Dataset items
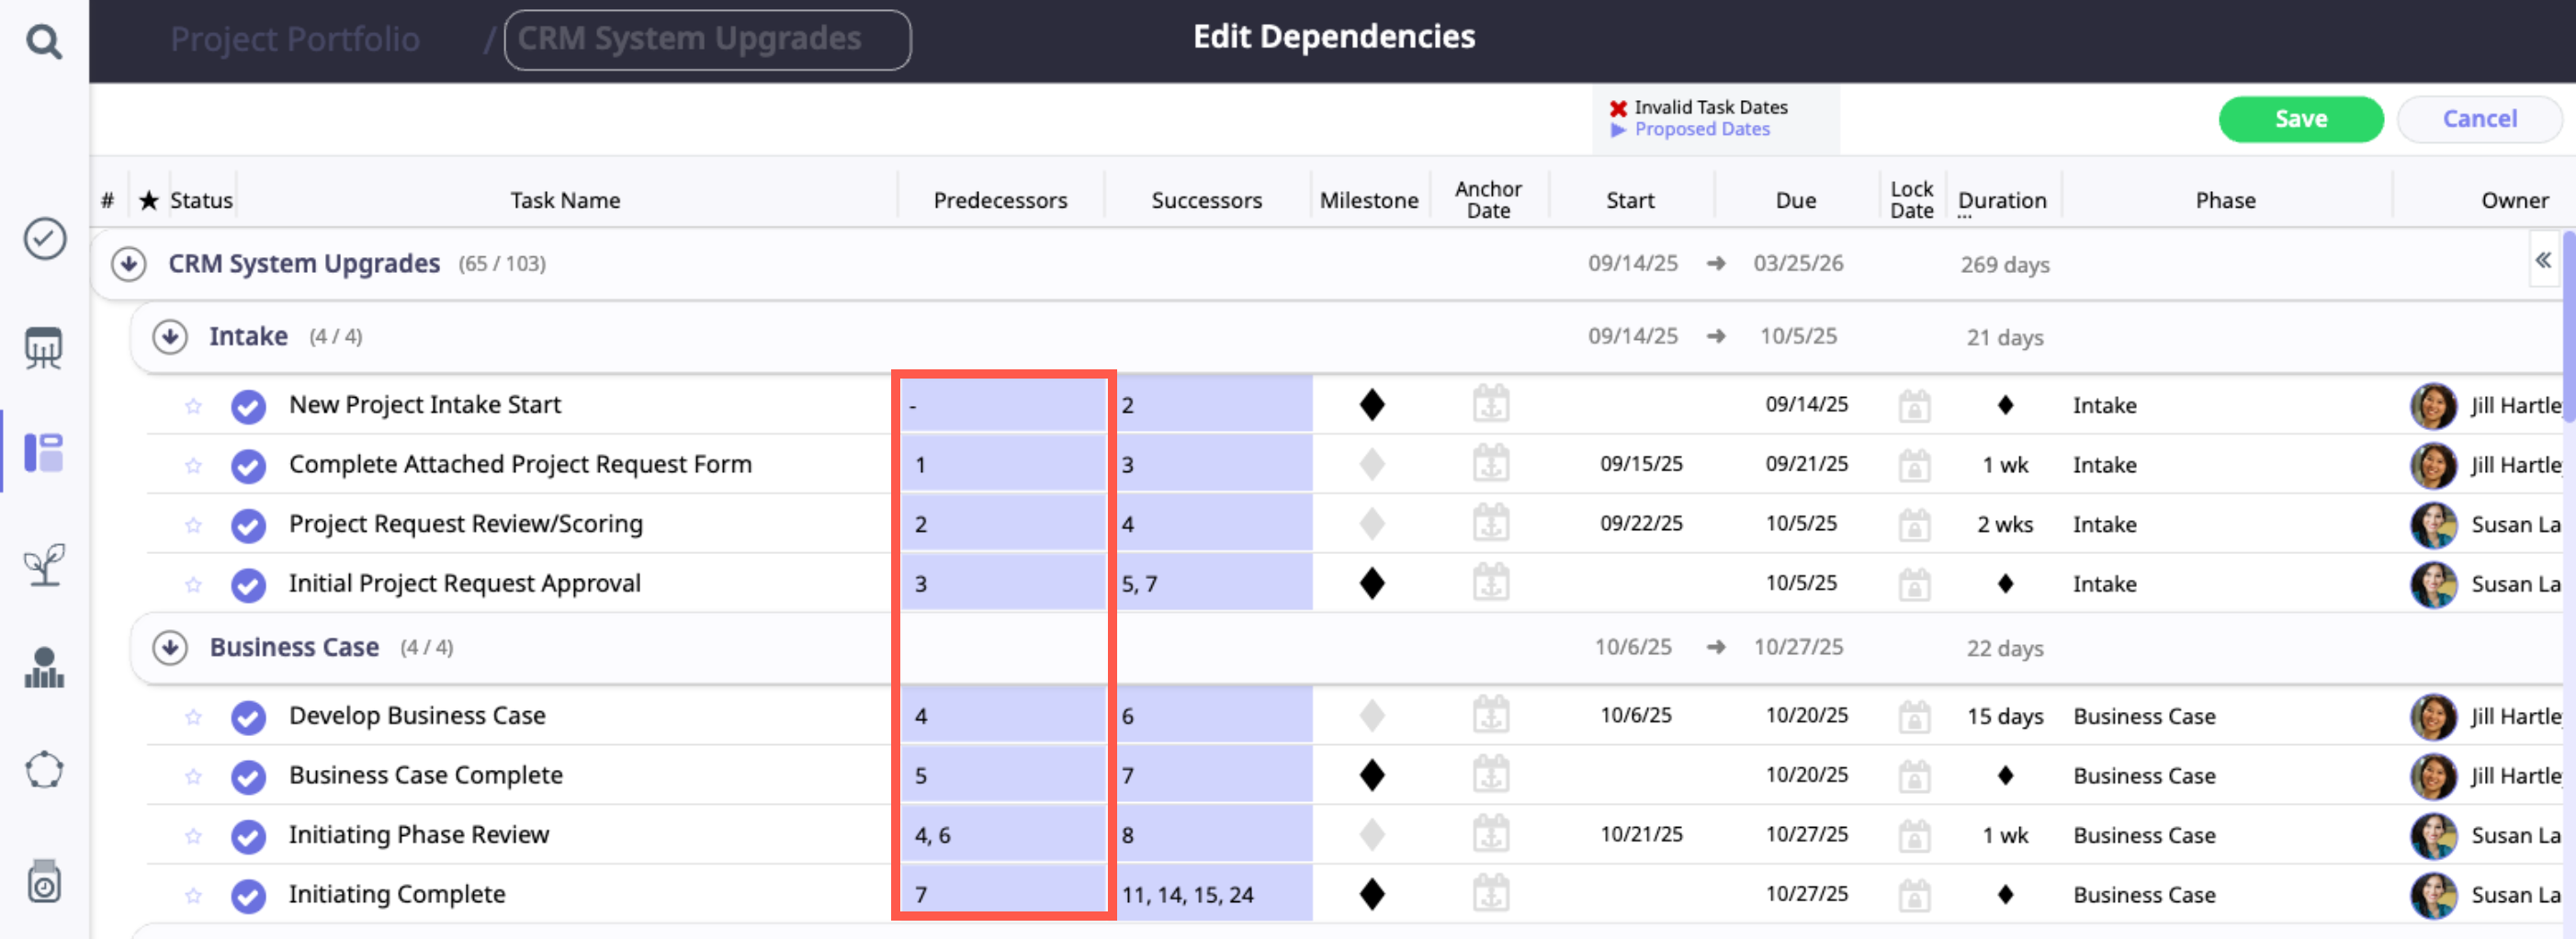
Task: Collapse the CRM System Upgrades project group
Action: [x=129, y=264]
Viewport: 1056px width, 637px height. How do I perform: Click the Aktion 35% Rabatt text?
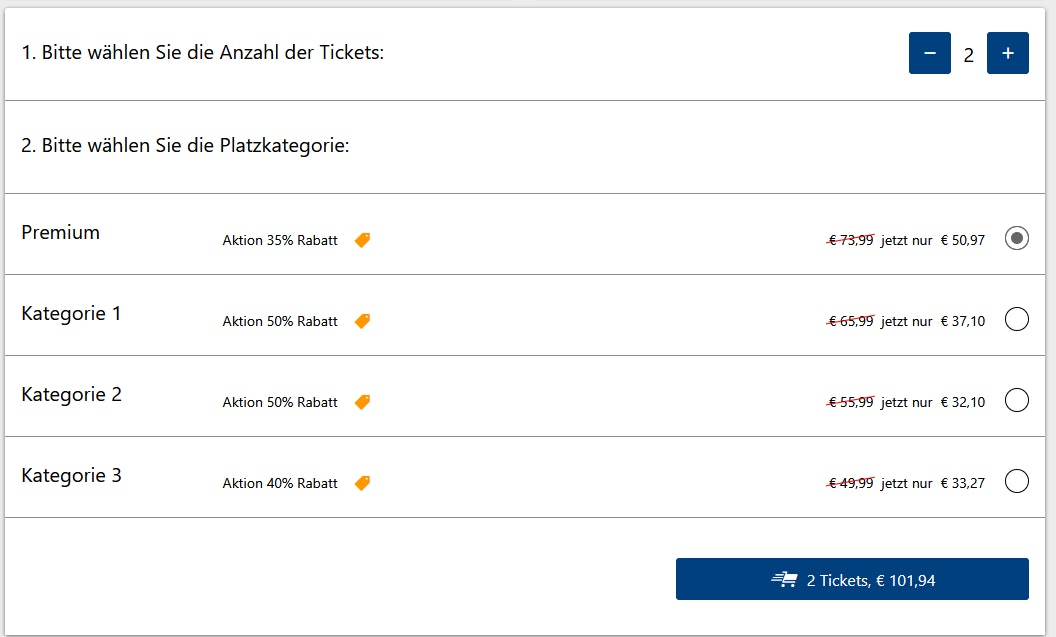point(280,241)
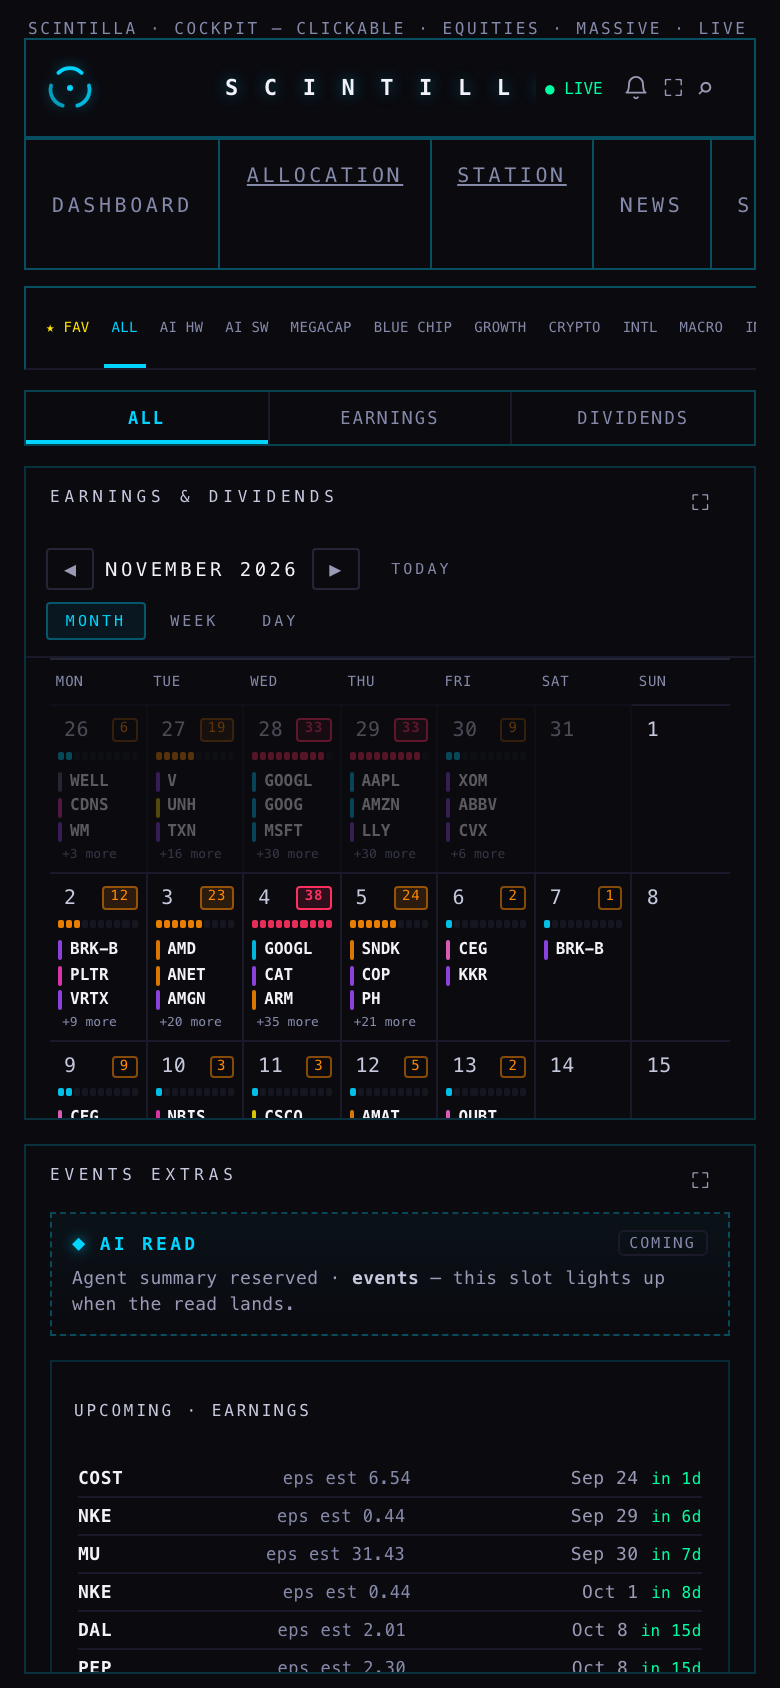
Task: Go to previous month arrow
Action: (x=70, y=569)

# [How to complete this task]
Nothing but the lines from the one with "Viewport: 1056px width, 637px" through the end of the entries above, both included, should be set down, exactly and without pictures.

# [Answer space]
Viewport: 1056px width, 637px height. How do I perform: Click the Aktion 35% Rabatt text?
point(280,241)
Task: Go to previous month arrow
Action: (x=70, y=569)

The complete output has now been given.